Ebenfalls am 20. September gibt sich der Bundestag eine modifizierte Geschäftsordnung, basierend auf der des Reichstags. Wenige Tage später werden auch die ersten Ausschüsse des Bundestages eingesetzt. Der parlamentarische Maschinenraum nimmt seine Arbeit auf.

Bundestagspräsident Köhler tritt bereits nach einem Jahr zurück

Bundestagspräsident Köhler leitet diesen Maschinenraum nur kurze Zeit. Am 16. Oktober 1950 tritt er nach einem Nervenzusammenbruch zurück. Seine Amtsführung war umstritten. So sorgte der Ausschluss des SPD-Oppositionsführers Kurt Schumacher für 20 Sitzungstage für Unmut. Schumacher hatte Adenauer Ende November 1949 als "Bundeskanzler der Alliierten" tituliert und ein Eklat provoziert. Köhlers Nachfolge tritt Hermann Ehlers (CDU) an.
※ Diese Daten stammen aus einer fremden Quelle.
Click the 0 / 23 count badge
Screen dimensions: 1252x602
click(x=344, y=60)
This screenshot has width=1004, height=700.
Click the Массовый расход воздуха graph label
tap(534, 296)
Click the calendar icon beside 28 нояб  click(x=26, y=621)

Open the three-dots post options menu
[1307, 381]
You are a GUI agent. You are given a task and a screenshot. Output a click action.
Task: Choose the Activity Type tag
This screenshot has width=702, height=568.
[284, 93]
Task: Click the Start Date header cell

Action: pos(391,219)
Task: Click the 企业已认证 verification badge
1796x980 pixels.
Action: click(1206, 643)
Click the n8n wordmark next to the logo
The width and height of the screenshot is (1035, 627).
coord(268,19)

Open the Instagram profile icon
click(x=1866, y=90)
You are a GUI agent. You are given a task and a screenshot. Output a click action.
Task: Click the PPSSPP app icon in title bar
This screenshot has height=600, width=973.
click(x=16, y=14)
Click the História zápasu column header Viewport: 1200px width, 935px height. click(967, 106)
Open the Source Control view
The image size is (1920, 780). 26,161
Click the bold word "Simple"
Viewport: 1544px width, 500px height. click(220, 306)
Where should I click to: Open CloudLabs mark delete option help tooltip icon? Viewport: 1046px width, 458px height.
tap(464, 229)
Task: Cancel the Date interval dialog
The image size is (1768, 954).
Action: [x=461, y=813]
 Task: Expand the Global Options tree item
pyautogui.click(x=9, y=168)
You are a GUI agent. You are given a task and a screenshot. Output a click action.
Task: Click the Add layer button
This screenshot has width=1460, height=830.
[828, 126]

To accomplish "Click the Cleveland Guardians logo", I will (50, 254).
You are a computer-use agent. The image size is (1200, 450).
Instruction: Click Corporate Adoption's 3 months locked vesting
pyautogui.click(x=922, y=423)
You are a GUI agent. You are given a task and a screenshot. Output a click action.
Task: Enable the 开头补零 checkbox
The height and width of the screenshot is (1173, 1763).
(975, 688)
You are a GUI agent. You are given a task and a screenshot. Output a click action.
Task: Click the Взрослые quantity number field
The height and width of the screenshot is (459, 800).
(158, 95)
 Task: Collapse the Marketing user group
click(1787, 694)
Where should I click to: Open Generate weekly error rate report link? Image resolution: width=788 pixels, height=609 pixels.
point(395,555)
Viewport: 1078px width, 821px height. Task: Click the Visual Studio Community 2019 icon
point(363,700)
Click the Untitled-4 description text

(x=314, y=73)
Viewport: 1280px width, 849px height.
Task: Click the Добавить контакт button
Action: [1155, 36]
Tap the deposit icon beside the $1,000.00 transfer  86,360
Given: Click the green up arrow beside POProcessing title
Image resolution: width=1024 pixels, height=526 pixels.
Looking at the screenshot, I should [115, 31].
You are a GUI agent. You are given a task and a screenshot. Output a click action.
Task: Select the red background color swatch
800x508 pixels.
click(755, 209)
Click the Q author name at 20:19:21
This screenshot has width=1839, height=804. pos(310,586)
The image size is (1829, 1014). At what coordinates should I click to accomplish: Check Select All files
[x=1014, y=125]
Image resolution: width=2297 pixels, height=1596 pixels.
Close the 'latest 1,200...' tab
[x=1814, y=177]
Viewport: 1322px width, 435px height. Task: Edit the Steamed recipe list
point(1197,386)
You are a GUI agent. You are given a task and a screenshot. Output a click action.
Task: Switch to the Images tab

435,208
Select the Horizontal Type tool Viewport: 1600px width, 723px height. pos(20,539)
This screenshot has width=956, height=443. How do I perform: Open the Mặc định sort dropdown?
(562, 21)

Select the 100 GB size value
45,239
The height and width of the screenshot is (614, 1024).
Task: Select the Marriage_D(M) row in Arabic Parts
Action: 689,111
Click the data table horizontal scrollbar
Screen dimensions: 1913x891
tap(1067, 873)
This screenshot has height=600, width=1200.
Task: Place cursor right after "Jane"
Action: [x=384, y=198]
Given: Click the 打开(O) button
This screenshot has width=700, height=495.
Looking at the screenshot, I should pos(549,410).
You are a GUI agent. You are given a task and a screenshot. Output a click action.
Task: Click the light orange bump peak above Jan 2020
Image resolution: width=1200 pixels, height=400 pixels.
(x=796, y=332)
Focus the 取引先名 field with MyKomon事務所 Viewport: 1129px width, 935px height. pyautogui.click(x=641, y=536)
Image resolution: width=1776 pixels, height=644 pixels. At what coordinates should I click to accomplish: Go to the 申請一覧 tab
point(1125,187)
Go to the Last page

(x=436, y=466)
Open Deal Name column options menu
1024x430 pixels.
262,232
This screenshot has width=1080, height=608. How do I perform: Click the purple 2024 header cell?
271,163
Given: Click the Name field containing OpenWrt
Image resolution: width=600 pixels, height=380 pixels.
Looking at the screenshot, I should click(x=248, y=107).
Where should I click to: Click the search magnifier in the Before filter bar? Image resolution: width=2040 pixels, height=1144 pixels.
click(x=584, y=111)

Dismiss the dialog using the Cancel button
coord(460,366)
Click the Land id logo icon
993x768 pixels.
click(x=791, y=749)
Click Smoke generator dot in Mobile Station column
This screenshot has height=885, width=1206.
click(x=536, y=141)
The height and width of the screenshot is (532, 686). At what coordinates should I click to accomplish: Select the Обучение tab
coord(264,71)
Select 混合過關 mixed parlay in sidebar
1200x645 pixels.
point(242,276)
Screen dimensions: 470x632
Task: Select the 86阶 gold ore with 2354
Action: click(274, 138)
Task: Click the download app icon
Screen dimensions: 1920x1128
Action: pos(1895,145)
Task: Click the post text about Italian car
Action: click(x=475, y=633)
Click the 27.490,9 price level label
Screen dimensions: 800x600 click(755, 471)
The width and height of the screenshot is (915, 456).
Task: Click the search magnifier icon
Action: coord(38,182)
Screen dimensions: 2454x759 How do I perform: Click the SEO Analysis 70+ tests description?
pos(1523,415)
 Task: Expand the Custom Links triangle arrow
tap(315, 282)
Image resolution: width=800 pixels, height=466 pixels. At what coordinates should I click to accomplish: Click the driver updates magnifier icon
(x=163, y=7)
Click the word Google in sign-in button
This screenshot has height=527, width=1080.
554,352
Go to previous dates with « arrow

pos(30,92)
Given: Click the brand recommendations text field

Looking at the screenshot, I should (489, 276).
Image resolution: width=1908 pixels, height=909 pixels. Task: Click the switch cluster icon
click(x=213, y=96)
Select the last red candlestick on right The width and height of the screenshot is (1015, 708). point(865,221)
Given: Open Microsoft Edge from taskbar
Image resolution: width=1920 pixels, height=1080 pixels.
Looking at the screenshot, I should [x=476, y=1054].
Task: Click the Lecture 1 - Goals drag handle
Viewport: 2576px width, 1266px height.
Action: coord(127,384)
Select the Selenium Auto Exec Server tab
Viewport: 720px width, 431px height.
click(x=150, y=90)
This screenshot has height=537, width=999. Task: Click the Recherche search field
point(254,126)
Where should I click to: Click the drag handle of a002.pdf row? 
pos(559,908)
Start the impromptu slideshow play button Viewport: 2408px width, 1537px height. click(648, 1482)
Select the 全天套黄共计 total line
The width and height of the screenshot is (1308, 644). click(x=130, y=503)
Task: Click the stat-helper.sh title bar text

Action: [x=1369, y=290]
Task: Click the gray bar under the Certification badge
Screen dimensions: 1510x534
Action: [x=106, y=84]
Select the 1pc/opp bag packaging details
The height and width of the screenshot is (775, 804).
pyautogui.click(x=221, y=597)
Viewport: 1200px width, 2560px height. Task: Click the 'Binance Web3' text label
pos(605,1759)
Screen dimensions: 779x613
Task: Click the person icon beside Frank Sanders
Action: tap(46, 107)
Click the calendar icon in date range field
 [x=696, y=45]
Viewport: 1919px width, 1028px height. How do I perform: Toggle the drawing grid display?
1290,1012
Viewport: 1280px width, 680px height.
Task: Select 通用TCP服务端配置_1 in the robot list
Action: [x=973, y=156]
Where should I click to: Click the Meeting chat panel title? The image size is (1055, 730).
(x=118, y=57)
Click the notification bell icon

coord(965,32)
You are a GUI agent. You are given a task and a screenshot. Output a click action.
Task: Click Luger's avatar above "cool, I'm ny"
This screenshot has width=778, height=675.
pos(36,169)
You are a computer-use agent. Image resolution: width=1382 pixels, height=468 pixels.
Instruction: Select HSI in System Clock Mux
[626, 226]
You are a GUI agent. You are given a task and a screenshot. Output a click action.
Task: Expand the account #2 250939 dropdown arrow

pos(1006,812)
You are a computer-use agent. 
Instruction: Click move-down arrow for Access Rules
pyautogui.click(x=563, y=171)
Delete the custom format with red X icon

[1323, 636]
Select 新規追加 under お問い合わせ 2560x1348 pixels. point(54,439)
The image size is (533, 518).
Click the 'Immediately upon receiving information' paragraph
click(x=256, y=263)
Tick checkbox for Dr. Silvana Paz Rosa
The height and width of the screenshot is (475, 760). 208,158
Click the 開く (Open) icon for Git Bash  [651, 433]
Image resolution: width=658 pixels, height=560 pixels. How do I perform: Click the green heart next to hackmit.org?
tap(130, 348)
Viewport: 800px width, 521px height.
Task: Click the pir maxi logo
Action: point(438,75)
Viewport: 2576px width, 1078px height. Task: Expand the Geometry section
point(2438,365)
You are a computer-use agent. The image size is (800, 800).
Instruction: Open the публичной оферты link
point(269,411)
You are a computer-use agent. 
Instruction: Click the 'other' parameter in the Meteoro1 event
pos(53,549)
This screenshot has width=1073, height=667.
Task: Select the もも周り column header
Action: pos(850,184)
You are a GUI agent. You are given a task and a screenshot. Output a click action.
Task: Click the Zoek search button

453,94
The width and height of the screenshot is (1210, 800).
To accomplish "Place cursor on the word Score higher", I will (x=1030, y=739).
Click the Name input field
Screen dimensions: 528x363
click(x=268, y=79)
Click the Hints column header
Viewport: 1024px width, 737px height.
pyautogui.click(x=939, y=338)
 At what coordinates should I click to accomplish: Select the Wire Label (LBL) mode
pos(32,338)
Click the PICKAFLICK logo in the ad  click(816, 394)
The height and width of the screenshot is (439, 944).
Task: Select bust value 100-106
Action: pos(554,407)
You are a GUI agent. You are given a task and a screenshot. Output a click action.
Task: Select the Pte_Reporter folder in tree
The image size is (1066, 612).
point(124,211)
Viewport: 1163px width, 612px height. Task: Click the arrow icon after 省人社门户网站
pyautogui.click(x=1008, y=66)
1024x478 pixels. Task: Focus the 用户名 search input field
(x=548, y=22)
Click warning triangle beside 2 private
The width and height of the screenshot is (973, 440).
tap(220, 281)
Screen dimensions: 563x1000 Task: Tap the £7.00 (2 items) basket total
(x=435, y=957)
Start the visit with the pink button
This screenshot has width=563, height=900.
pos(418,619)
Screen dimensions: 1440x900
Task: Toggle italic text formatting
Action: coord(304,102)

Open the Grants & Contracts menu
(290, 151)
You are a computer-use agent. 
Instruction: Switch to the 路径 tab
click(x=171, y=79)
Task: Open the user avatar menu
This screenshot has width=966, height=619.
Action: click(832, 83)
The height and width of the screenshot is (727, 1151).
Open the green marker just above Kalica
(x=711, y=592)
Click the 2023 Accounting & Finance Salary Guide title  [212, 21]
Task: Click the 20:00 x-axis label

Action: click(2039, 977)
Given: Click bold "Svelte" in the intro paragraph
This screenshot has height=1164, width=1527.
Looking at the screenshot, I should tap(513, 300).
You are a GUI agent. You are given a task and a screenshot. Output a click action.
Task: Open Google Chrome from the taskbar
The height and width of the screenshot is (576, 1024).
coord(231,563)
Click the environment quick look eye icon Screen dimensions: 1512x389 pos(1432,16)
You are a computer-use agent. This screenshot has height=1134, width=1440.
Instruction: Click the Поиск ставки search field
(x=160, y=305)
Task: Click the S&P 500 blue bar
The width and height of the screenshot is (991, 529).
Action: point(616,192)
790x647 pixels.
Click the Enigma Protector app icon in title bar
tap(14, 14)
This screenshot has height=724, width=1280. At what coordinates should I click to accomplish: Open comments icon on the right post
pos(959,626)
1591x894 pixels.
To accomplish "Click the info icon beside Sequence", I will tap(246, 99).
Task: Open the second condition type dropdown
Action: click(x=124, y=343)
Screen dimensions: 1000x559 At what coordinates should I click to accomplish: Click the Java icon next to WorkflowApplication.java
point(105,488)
Den ersten Bundestag bremst das allerdings nicht. Etliche Großvorhaben, etwa im Wohnungsbau oder beim Lastenausgleich, setzten die Abgeordneten um. Bis 1953 werden die Abgeordneten an 282 Sitzungstagen 545 Gesetze verabschieden und so das Fundament der frühen Bundesrepublik und der parlamentarischen Demokratie legen.